Provided data:
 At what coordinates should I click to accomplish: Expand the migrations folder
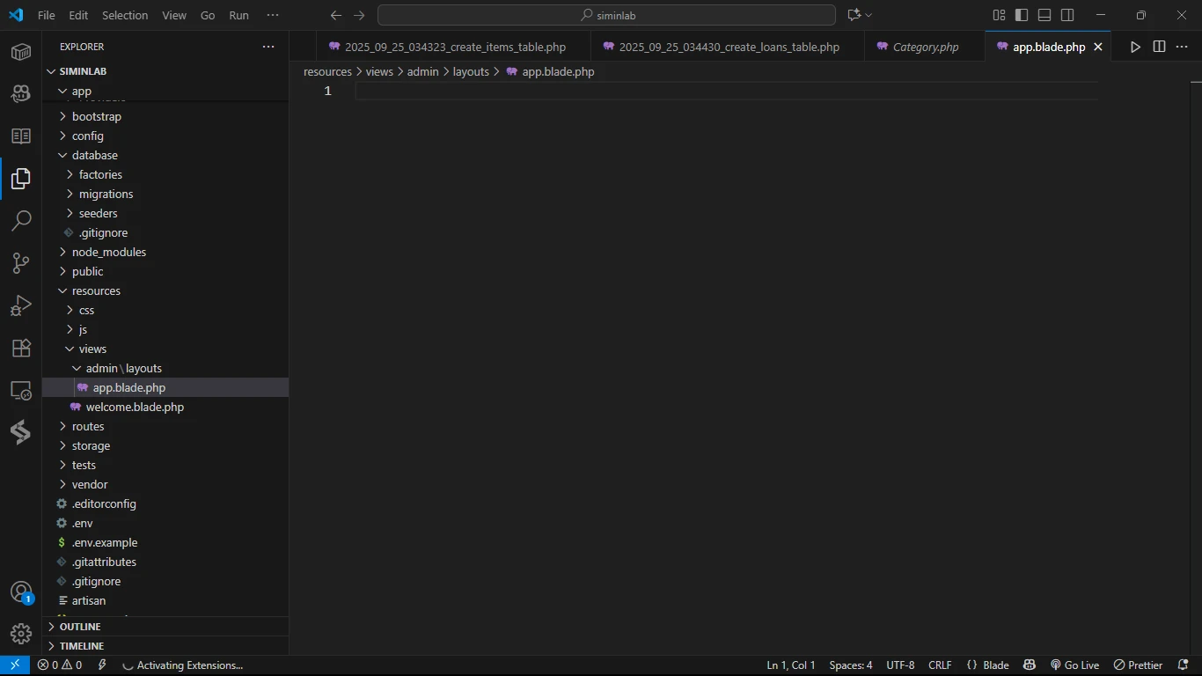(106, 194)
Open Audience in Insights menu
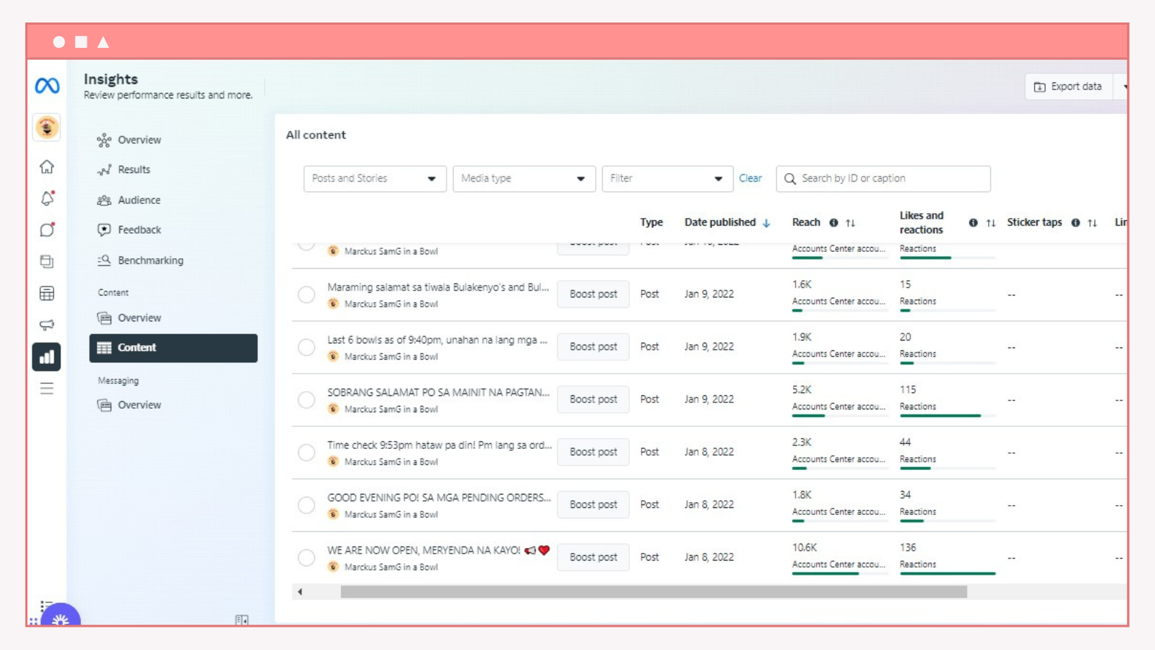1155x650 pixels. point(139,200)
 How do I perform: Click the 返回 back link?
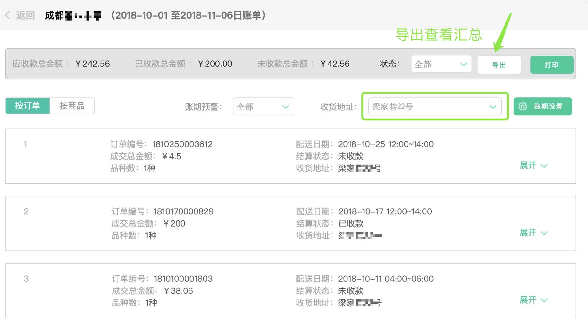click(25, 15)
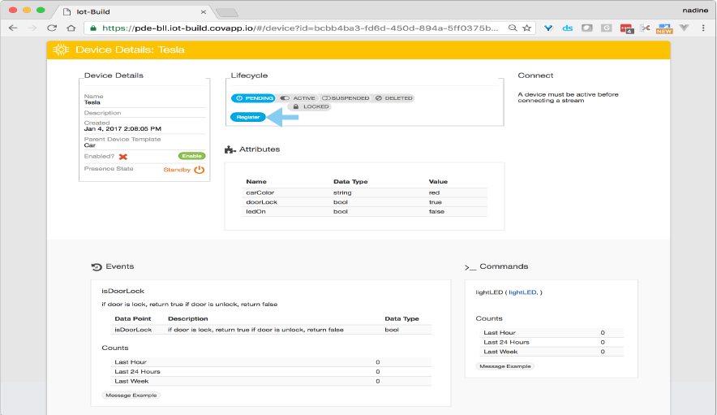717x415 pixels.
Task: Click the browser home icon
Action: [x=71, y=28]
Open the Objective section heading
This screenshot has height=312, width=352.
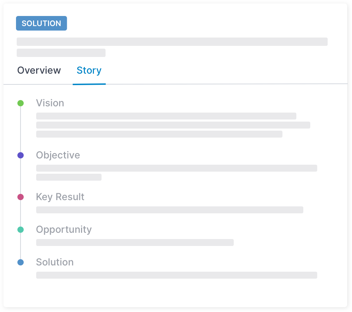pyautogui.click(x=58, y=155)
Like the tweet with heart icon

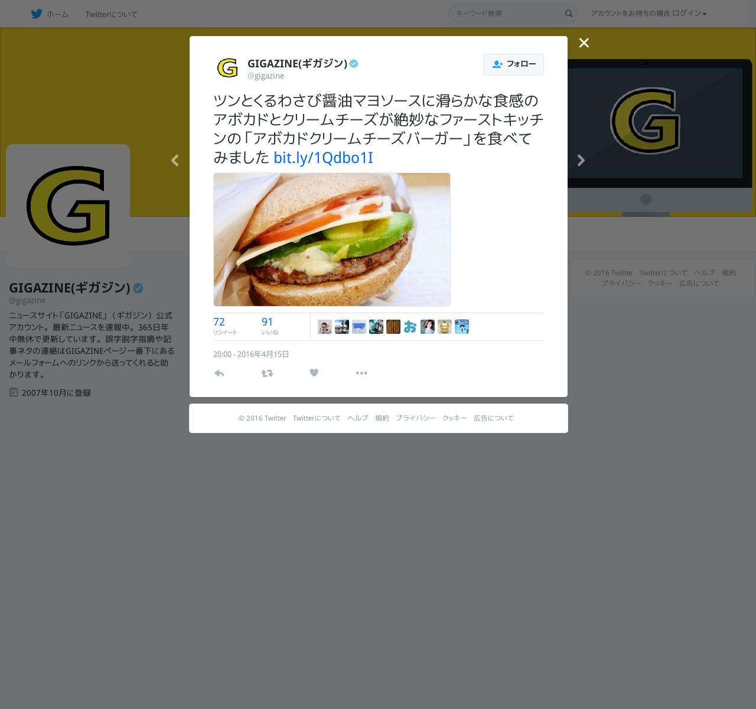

---

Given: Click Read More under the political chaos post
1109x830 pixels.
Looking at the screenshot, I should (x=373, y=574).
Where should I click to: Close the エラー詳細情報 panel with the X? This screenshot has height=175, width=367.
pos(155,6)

Problem: Reproduce the lines between the line holding "At what coordinates" and the line holding "Like the tweet with heart icon", inclusive, leaving the pictures out of your answer.

The output:
 At what coordinates should I click to accomplish: Expand the migrations folder
(106, 194)
Open Audience in Insights menu
1155x650 pixels. point(139,200)
 How do I perform: Click the 返回 back link?
click(25, 15)
717x415 pixels.
Task: Click the browser home icon
Action: [x=71, y=28]
Open the Objective section heading
This screenshot has height=312, width=352.
pyautogui.click(x=58, y=155)
Like the tweet with heart icon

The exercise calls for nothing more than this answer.